START THE DATA

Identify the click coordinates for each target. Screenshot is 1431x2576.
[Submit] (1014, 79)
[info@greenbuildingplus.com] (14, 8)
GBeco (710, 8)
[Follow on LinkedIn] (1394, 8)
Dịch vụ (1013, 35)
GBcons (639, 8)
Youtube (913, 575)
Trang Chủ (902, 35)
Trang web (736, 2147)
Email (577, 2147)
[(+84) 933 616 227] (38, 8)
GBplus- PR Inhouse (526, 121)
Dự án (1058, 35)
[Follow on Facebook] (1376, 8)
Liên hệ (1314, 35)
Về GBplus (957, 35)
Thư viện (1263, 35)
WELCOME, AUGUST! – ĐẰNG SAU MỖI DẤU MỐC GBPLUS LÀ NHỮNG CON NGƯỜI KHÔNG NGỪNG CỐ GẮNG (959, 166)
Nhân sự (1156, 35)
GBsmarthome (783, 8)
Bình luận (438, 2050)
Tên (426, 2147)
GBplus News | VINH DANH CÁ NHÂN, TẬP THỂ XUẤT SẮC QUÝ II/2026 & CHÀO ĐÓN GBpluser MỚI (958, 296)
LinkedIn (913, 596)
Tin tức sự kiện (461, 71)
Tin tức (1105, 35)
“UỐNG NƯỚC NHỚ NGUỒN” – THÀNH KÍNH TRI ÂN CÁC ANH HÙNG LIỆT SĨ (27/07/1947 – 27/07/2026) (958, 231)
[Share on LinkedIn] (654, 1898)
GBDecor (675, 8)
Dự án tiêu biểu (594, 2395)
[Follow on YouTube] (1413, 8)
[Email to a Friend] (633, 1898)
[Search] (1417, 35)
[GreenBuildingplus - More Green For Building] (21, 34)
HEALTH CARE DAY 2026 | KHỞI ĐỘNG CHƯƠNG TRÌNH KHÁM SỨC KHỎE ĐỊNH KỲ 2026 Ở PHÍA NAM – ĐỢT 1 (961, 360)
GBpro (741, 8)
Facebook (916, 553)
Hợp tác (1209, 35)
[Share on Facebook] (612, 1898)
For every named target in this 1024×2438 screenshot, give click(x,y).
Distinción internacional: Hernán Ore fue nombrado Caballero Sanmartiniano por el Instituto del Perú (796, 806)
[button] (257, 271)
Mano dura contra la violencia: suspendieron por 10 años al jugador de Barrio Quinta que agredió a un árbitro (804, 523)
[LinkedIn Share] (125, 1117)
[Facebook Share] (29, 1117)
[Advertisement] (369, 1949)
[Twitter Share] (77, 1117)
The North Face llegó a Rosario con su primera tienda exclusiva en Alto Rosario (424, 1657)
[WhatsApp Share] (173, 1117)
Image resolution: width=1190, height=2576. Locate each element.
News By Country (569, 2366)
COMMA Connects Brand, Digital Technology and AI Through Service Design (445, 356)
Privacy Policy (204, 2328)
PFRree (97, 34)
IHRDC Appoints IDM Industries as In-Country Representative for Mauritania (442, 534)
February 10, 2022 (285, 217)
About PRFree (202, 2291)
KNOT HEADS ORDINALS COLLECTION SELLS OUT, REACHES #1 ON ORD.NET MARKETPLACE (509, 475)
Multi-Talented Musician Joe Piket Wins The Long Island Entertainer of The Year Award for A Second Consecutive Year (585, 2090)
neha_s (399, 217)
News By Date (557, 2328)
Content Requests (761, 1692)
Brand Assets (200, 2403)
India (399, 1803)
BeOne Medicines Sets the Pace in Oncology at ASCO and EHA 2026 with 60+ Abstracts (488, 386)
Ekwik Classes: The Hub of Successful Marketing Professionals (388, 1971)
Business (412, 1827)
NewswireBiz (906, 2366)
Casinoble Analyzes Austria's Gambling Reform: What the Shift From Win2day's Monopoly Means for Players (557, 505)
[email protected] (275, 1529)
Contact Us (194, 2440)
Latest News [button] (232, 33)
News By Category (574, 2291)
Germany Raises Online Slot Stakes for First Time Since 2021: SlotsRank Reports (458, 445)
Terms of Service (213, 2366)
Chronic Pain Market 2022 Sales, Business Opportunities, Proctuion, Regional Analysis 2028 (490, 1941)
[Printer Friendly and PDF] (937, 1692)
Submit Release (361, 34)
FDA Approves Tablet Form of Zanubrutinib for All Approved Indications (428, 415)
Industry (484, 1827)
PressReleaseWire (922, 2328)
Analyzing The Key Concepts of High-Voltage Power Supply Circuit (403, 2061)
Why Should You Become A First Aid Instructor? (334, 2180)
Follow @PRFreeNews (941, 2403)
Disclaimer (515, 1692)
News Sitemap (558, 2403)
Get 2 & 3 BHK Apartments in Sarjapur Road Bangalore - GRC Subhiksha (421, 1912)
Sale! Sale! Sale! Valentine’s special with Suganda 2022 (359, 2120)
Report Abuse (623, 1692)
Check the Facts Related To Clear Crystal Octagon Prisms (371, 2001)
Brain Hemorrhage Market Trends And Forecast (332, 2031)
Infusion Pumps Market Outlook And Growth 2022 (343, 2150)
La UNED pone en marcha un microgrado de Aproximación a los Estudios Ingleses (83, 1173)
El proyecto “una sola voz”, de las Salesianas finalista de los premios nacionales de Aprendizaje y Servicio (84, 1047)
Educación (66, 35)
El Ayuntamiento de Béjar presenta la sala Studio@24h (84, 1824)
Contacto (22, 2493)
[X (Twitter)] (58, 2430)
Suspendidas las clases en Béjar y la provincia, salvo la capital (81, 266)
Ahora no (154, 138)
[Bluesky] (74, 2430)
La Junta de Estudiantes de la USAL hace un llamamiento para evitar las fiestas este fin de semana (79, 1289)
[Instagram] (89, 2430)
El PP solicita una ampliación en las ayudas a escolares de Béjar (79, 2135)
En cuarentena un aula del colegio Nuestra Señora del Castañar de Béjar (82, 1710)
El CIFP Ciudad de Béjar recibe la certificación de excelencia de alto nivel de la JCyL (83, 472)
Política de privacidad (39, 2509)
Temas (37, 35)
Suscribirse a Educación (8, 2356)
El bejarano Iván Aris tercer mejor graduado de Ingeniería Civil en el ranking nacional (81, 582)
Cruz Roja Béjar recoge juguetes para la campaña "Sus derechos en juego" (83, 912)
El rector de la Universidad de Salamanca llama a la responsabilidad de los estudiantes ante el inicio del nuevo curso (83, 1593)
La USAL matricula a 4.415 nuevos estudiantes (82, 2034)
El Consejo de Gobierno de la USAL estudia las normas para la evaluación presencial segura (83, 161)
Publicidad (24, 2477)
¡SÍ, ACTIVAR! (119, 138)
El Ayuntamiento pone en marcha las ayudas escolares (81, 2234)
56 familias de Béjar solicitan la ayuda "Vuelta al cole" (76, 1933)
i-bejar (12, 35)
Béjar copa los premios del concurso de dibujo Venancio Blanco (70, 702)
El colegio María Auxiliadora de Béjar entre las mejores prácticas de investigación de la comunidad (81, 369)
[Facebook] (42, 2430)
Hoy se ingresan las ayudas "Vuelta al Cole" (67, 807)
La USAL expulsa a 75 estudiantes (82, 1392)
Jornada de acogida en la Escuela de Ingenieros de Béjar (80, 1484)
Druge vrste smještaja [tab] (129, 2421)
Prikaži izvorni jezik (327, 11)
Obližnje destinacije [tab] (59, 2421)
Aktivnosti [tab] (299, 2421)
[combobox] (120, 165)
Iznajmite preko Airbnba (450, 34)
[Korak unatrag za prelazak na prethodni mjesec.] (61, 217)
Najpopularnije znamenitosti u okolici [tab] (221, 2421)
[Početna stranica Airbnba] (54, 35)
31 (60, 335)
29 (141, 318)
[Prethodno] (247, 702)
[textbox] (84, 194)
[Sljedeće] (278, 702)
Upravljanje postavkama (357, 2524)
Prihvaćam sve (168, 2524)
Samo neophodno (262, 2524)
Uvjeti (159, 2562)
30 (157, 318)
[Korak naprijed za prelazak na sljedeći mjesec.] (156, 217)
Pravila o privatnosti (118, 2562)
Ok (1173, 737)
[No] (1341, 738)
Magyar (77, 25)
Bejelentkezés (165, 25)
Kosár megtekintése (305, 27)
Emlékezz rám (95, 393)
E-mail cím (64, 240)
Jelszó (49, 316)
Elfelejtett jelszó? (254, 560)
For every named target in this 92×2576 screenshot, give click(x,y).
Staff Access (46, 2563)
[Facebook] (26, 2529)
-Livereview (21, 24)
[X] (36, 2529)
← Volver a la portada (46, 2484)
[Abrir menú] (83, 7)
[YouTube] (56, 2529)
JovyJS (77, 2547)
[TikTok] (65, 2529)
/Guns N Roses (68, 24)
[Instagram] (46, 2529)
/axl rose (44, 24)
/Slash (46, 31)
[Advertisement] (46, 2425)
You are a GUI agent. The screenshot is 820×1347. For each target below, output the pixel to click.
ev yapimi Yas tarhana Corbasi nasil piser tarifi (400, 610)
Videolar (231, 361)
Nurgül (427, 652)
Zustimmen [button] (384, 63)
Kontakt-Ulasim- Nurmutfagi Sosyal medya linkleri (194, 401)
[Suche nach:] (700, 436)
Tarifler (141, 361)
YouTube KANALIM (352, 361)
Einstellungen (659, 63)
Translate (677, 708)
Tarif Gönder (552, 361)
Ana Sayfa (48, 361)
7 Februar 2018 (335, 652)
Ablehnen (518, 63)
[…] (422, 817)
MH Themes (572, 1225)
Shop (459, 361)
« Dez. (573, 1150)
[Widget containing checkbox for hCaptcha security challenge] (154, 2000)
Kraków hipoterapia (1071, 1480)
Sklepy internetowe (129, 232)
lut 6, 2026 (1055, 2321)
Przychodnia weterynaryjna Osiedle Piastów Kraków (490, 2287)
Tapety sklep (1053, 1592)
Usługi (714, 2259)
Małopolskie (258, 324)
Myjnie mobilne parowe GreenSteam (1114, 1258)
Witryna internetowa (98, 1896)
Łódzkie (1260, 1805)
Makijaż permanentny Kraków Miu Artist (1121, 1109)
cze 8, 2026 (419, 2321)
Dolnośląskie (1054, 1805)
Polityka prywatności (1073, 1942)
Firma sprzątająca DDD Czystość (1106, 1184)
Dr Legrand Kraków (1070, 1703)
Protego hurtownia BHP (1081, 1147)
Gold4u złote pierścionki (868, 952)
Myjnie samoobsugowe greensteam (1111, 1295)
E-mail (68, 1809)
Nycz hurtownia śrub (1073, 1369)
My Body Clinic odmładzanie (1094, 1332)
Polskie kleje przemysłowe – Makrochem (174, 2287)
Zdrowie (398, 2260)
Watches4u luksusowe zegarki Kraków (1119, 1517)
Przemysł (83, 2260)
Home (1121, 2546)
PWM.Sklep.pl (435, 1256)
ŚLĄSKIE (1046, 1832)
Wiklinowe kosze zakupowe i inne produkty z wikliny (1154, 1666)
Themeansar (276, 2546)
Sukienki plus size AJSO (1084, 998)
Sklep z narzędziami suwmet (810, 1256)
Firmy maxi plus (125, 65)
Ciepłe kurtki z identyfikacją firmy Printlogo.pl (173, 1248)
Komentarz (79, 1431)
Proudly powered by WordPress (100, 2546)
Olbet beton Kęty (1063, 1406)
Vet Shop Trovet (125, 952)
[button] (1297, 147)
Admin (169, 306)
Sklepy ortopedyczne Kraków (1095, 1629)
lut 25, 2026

END THE DATA

* [ACTIVITY]:
The lines to output run from the one containing "ŚLĄSKIE (1046, 1832)" to the last line of the entries; give them back exactly.

* [EXERCISE RESPONSE]:
ŚLĄSKIE (1046, 1832)
Wiklinowe kosze zakupowe i inne produkty z wikliny (1154, 1666)
Themeansar (276, 2546)
Sukienki plus size AJSO (1084, 998)
Sklep z narzędziami suwmet (810, 1256)
Firmy maxi plus (125, 65)
Ciepłe kurtki z identyfikacją firmy Printlogo.pl (173, 1248)
Komentarz (79, 1431)
Proudly powered by WordPress (100, 2546)
Olbet beton Kęty (1063, 1406)
Vet Shop Trovet (125, 952)
[button] (1297, 147)
Admin (169, 306)
Sklepy ortopedyczne Kraków (1095, 1629)
lut 25, 2026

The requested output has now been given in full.